How much can a power cut cost your business?

Business Insights

In 2017, an estimated of 63,000 properties in North Lancashire were hit by a power cut and Edinburgh Airport had to delay flights due to power-related issues. With more than 170,000 km of electricity cables to maintain, power outages will sometimes happen. But how much do they affect businesses?

Working with retailers of commercial gas, Flogas, we investigate the cost to businesses if power outages occur and look at what can be done to protect your company from unplanned disruptions.

The causes of power cuts

The reasons for power outages can vary. Harsh weather conditions are one of the main causes – in January 2015, one million people across North Eastern Scotland were left without power as a storm struck the power lines. Similarly, in Florida following Hurricane Irma’s path of destruction, 4.4 million homeowners were left without electricity.

The growing electricity supply gap in the UK is another reason. Jenifer Baxter, head of energy and environment at the Institution of Mechanical Engineers said,

“Under current [government] policy, it is almost impossible for UK electricity demand to be met by 2025.”
Alongside proposals to phase out coal-fired power and a lack of investment in national grid infrastructures, power failures and blackouts are expected to become more common.

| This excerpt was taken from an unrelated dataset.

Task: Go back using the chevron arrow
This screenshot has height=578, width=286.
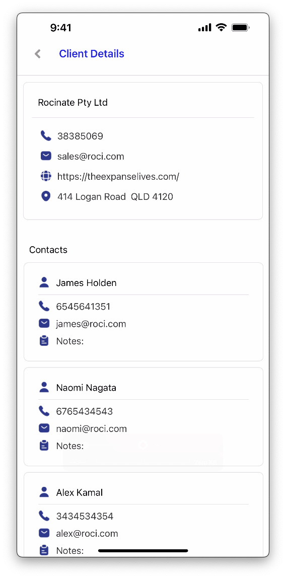Action: point(38,54)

There are also uncommon reasons for why a blackout could occur - reports of a squirrel biting through power cables in Somerset led to 1,000 homes being left without electricity.

Your location can also play a factor to how many times that you’re left without power – In 2015, the South of England was reported to have suffered the most blackouts in the UK, with 124 incidents.

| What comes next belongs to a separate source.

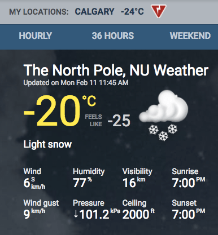Click The North Pole, NU Weather heading

(116, 70)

Power cuts usually last a few hours, but some can take days or weeks to restore. No matter the cause, they are inconvenient and can have detrimental effects on businesses.

The cost to your business

In the UK, the average power cut lasts 50 minutes. This may not sound a lot but with a single hour of downtime estimated to cost a small business £800 – it could be very damaging.

Larger companies understandably would see higher loss if power cuts occur, but they’re also expected to recover quicker. When Google lost their power in 2013, they experienced losses of £100,000 per minute!

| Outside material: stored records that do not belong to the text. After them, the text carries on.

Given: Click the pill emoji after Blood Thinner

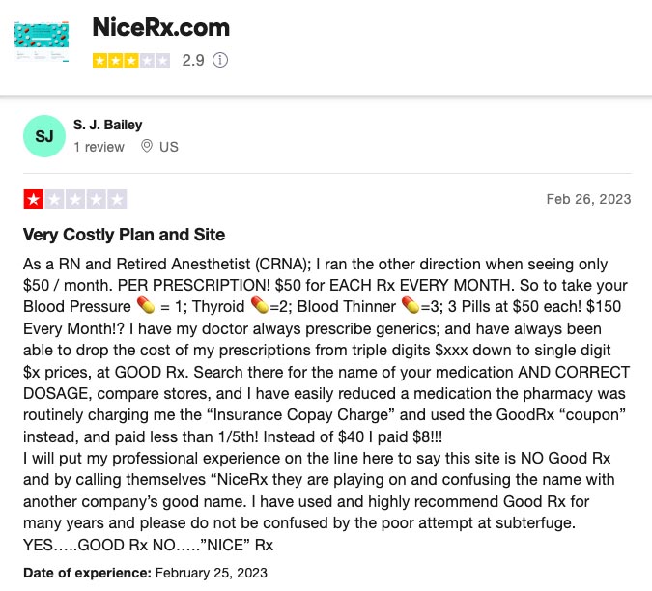Looking at the screenshot, I should click(x=410, y=306).
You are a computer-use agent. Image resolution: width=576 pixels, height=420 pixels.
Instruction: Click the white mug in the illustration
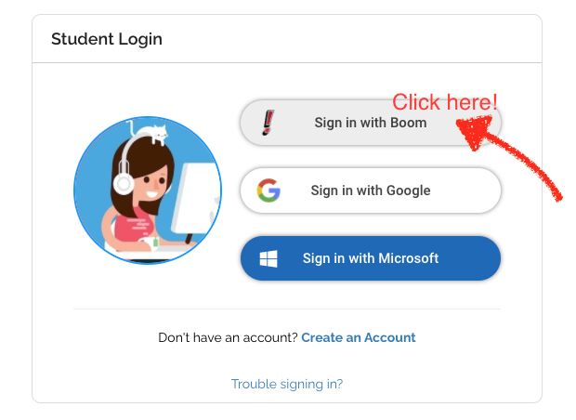click(149, 243)
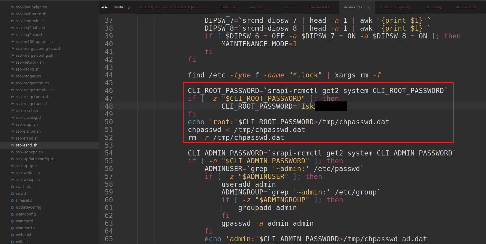This screenshot has width=486, height=244.
Task: Click the gear icon next to webapid
Action: pyautogui.click(x=12, y=235)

Not having access to electricity can mean that employees cannot communicate with customers and are losing out on potential sales. For an ecommerce company, a loss of power means that they do not have access to their website to monitor sales and client requests. There is also the risk of losing unsaved material which can be costly to small businesses.

The measures you can take to reduce the damage caused by a power cut

Mostly, power cuts are caused by reasons beyond our control. However, there are certain steps that small businesses can take to reduce the damage caused from a power cut.

The first recommendation would be to purchase a UPS (uninterruptible power supply). This allows a computer to keep running for a short while when the mains electricity has gone off. Often, a warning sign will come up to alert the user that a power cut has occurred – giving them time to save any unfinished work.

Another option would be set up a standalone generator, which can be used for emergencies for when the power cuts out as it does not rely on electricity supplied from the grid. If you are considering going off-grid with your power supplies, it is worth considering gas cylinders too.

Aside from these two actions, you can ensure that you are saving your work regularly and have a contingency plan. This could be a way to inform customers that your power supply is down and you won’t be able to answer queries – perhaps on a mobile device.